**TO DO**
Please change every "GUI agent" to "interface agent" in the data below and give it back with nothing else altered.

**EXTRACTED INFORMATION**
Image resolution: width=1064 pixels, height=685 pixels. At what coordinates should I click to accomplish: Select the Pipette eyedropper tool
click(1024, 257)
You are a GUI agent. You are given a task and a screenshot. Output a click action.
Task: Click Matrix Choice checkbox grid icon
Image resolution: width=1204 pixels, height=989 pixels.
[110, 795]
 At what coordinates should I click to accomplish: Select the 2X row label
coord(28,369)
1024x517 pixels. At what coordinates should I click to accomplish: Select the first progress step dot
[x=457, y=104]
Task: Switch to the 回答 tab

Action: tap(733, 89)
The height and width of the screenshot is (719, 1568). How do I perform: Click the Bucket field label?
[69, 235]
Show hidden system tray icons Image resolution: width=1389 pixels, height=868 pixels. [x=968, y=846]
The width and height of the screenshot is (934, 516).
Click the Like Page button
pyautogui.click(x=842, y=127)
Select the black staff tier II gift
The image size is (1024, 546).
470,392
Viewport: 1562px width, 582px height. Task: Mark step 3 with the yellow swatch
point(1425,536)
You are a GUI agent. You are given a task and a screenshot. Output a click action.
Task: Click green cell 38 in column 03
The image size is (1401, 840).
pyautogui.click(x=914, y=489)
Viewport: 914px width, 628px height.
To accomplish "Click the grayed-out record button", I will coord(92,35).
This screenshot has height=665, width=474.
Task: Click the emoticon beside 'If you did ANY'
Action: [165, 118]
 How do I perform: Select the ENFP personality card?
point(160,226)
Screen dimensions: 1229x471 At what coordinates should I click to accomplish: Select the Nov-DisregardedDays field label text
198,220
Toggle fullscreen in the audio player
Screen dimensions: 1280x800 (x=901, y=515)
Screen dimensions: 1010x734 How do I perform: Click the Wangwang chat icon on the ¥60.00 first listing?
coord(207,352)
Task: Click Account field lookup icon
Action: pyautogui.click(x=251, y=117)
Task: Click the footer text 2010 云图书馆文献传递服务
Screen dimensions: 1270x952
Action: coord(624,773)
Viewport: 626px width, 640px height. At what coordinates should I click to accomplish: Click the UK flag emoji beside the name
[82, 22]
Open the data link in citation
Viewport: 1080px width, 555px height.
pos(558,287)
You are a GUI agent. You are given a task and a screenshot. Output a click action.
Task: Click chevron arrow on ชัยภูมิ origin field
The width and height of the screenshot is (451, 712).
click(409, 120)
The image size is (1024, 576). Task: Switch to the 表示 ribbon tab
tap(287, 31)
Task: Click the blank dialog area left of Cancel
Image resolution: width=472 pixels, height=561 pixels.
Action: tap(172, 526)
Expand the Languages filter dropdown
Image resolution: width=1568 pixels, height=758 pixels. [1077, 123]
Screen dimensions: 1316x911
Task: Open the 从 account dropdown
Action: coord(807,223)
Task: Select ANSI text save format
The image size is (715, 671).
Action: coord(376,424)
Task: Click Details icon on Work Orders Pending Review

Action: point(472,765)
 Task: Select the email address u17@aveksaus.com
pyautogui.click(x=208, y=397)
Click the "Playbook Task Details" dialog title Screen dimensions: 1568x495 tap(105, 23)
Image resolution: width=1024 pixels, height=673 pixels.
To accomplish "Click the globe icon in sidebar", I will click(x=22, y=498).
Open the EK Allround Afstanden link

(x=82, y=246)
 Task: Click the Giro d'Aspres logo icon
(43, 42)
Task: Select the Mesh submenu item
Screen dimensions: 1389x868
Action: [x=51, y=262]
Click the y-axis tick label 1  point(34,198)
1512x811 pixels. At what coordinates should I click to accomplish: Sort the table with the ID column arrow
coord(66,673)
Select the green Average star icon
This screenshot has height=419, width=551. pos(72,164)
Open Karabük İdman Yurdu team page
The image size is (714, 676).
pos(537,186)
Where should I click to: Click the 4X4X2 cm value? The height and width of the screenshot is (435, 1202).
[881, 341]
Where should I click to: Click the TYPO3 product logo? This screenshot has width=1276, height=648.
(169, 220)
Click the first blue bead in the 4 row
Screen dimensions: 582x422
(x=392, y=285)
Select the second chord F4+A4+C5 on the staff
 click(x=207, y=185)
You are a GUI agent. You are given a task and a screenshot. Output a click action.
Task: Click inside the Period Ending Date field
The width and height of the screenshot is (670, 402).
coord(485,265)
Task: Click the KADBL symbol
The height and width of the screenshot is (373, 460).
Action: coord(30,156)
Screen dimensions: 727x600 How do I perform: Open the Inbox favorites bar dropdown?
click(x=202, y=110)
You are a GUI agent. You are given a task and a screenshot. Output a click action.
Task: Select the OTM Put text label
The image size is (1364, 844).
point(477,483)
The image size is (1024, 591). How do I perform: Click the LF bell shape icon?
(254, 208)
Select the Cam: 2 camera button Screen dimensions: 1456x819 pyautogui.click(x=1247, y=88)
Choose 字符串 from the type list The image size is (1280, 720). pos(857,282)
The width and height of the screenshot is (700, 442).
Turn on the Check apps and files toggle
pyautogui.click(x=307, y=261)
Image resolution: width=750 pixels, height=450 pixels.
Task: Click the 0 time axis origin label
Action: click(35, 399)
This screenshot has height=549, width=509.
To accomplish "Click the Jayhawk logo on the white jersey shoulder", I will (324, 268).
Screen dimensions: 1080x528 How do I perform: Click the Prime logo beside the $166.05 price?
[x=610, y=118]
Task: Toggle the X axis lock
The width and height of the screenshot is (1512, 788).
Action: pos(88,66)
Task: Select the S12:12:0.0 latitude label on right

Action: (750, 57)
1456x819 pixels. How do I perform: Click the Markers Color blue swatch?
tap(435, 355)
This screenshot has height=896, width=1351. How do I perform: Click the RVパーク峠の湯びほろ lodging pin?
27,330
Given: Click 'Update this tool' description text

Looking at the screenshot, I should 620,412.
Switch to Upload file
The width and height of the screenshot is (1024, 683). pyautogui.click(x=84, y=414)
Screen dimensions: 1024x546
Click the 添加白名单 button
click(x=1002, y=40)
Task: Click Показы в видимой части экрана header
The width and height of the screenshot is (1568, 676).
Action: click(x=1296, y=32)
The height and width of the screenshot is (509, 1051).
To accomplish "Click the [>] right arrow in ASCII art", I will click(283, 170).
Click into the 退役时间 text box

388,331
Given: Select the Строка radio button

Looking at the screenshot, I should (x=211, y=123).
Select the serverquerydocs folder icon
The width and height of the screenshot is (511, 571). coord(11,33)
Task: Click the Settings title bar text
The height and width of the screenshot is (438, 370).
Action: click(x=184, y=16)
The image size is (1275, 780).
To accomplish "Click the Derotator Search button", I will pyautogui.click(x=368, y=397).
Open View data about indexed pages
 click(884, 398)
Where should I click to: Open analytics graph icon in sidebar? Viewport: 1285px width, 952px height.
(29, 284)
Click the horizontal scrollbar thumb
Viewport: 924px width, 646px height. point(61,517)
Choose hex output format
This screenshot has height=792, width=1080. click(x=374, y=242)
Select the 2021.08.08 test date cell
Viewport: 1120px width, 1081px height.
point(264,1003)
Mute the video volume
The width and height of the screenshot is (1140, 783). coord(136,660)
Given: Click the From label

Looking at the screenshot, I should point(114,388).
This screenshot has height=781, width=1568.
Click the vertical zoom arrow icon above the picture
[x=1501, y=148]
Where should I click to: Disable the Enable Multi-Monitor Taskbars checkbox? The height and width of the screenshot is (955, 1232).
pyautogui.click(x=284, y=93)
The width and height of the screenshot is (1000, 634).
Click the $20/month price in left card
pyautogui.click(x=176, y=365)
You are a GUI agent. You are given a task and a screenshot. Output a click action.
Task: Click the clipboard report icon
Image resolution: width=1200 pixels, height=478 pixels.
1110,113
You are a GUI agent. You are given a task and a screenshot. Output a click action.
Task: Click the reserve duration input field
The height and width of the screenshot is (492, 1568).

**RESULT OF THE EXERCISE**
Image resolution: width=1064 pixels, height=685 pixels. At what coordinates should I click to accomplish: Select the Pipette eyedropper tool
click(1024, 257)
You are a interface agent. You are given a task and a screenshot. Output a click action.
Task: Click Matrix Choice checkbox grid icon
Image resolution: width=1204 pixels, height=989 pixels.
[110, 795]
 At what coordinates should I click to accomplish: Select the 2X row label
coord(28,369)
1024x517 pixels. At what coordinates should I click to accomplish: Select the first progress step dot
[x=457, y=104]
Task: Switch to the 回答 tab

Action: tap(733, 89)
The height and width of the screenshot is (719, 1568). How do I perform: Click the Bucket field label?
[69, 235]
Show hidden system tray icons Image resolution: width=1389 pixels, height=868 pixels. [x=968, y=846]
The width and height of the screenshot is (934, 516).
Click the Like Page button
pyautogui.click(x=842, y=127)
Select the black staff tier II gift
The image size is (1024, 546).
470,392
Viewport: 1562px width, 582px height. Task: Mark step 3 with the yellow swatch
point(1425,536)
You are a interface agent. You are given a task and a screenshot. Output a click action.
Task: Click green cell 38 in column 03
The image size is (1401, 840).
pyautogui.click(x=914, y=489)
Viewport: 914px width, 628px height.
To accomplish "Click the grayed-out record button", I will coord(92,35).
This screenshot has height=665, width=474.
Task: Click the emoticon beside 'If you did ANY'
Action: [165, 118]
 How do I perform: Select the ENFP personality card?
point(160,226)
Screen dimensions: 1229x471 At what coordinates should I click to accomplish: Select the Nov-DisregardedDays field label text
198,220
Toggle fullscreen in the audio player
Screen dimensions: 1280x800 (x=901, y=515)
Screen dimensions: 1010x734 How do I perform: Click the Wangwang chat icon on the ¥60.00 first listing?
coord(207,352)
Task: Click Account field lookup icon
Action: pyautogui.click(x=251, y=117)
Task: Click the footer text 2010 云图书馆文献传递服务
Screen dimensions: 1270x952
Action: coord(624,773)
Viewport: 626px width, 640px height. At what coordinates should I click to accomplish: Click the UK flag emoji beside the name
[82, 22]
Open the data link in citation
Viewport: 1080px width, 555px height.
pos(558,287)
You are a interface agent. You are given a task and a screenshot. Output a click action.
Task: Click chevron arrow on ชัยภูมิ origin field
The width and height of the screenshot is (451, 712).
click(409, 120)
The image size is (1024, 576). Task: Switch to the 表示 ribbon tab
tap(287, 31)
Task: Click the blank dialog area left of Cancel
Image resolution: width=472 pixels, height=561 pixels.
Action: tap(172, 526)
Expand the Languages filter dropdown
Image resolution: width=1568 pixels, height=758 pixels. [1077, 123]
Screen dimensions: 1316x911
Task: Open the 从 account dropdown
Action: coord(807,223)
Task: Select ANSI text save format
The image size is (715, 671).
Action: coord(376,424)
Task: Click Details icon on Work Orders Pending Review

Action: point(472,765)
 Task: Select the email address u17@aveksaus.com
pyautogui.click(x=208, y=397)
Click the "Playbook Task Details" dialog title Screen dimensions: 1568x495 tap(105, 23)
Image resolution: width=1024 pixels, height=673 pixels.
To accomplish "Click the globe icon in sidebar", I will click(x=22, y=498).
Open the EK Allround Afstanden link

(x=82, y=246)
 Task: Click the Giro d'Aspres logo icon
(43, 42)
Task: Select the Mesh submenu item
Screen dimensions: 1389x868
Action: [x=51, y=262]
Click the y-axis tick label 1  point(34,198)
1512x811 pixels. At what coordinates should I click to accomplish: Sort the table with the ID column arrow
coord(66,673)
Select the green Average star icon
This screenshot has height=419, width=551. pos(72,164)
Open Karabük İdman Yurdu team page
The image size is (714, 676).
pos(537,186)
Where should I click to: Click the 4X4X2 cm value? The height and width of the screenshot is (435, 1202).
[881, 341]
Where should I click to: Click the TYPO3 product logo? This screenshot has width=1276, height=648.
(169, 220)
Click the first blue bead in the 4 row
Screen dimensions: 582x422
(x=392, y=285)
Select the second chord F4+A4+C5 on the staff
 click(x=207, y=185)
You are a interface agent. You are given a task and a screenshot. Output a click action.
Task: Click inside the Period Ending Date field
The width and height of the screenshot is (670, 402).
coord(485,265)
Task: Click the KADBL symbol
The height and width of the screenshot is (373, 460).
Action: coord(30,156)
Screen dimensions: 727x600 How do I perform: Open the Inbox favorites bar dropdown?
click(x=202, y=110)
You are a interface agent. You are given a task and a screenshot. Output a click action.
Task: Select the OTM Put text label
The image size is (1364, 844).
point(477,483)
The image size is (1024, 591). How do I perform: Click the LF bell shape icon?
(254, 208)
Select the Cam: 2 camera button Screen dimensions: 1456x819 pyautogui.click(x=1247, y=88)
Choose 字符串 from the type list The image size is (1280, 720). pos(857,282)
The width and height of the screenshot is (700, 442).
Turn on the Check apps and files toggle
pyautogui.click(x=307, y=261)
Image resolution: width=750 pixels, height=450 pixels.
Task: Click the 0 time axis origin label
Action: click(35, 399)
This screenshot has height=549, width=509.
To accomplish "Click the Jayhawk logo on the white jersey shoulder", I will (324, 268).
Screen dimensions: 1080x528 How do I perform: Click the Prime logo beside the $166.05 price?
[x=610, y=118]
Task: Toggle the X axis lock
The width and height of the screenshot is (1512, 788).
Action: pos(88,66)
Task: Select the S12:12:0.0 latitude label on right

Action: (750, 57)
1456x819 pixels. How do I perform: Click the Markers Color blue swatch?
tap(435, 355)
This screenshot has height=896, width=1351. How do I perform: Click the RVパーク峠の湯びほろ lodging pin?
27,330
Given: Click 'Update this tool' description text

Looking at the screenshot, I should 620,412.
Switch to Upload file
The width and height of the screenshot is (1024, 683). pyautogui.click(x=84, y=414)
Screen dimensions: 1024x546
Click the 添加白名单 button
click(x=1002, y=40)
Task: Click Показы в видимой части экрана header
The width and height of the screenshot is (1568, 676).
Action: click(x=1296, y=32)
The height and width of the screenshot is (509, 1051).
To accomplish "Click the [>] right arrow in ASCII art", I will click(283, 170).
Click into the 退役时间 text box

388,331
Given: Select the Строка radio button

Looking at the screenshot, I should (x=211, y=123).
Select the serverquerydocs folder icon
The width and height of the screenshot is (511, 571). coord(11,33)
Task: Click the Settings title bar text
The height and width of the screenshot is (438, 370).
Action: click(x=184, y=16)
The image size is (1275, 780).
To accomplish "Click the Derotator Search button", I will pyautogui.click(x=368, y=397).
Open View data about indexed pages
 click(884, 398)
Where should I click to: Open analytics graph icon in sidebar? Viewport: 1285px width, 952px height.
(29, 284)
Click the horizontal scrollbar thumb
Viewport: 924px width, 646px height. point(61,517)
Choose hex output format
This screenshot has height=792, width=1080. click(x=374, y=242)
Select the 2021.08.08 test date cell
Viewport: 1120px width, 1081px height.
point(264,1003)
Mute the video volume
The width and height of the screenshot is (1140, 783). coord(136,660)
Given: Click the From label

Looking at the screenshot, I should point(114,388).
This screenshot has height=781, width=1568.
Click the vertical zoom arrow icon above the picture
[x=1501, y=148]
Where should I click to: Disable the Enable Multi-Monitor Taskbars checkbox? The height and width of the screenshot is (955, 1232).
pyautogui.click(x=284, y=93)
The width and height of the screenshot is (1000, 634).
Click the $20/month price in left card
pyautogui.click(x=176, y=365)
You are a interface agent. You are given a task and a screenshot. Output a click action.
Task: Click the clipboard report icon
Image resolution: width=1200 pixels, height=478 pixels.
1110,113
You are a interface agent. You are given a task and a screenshot. Output a click action.
Task: Click the reserve duration input field
The height and width of the screenshot is (492, 1568).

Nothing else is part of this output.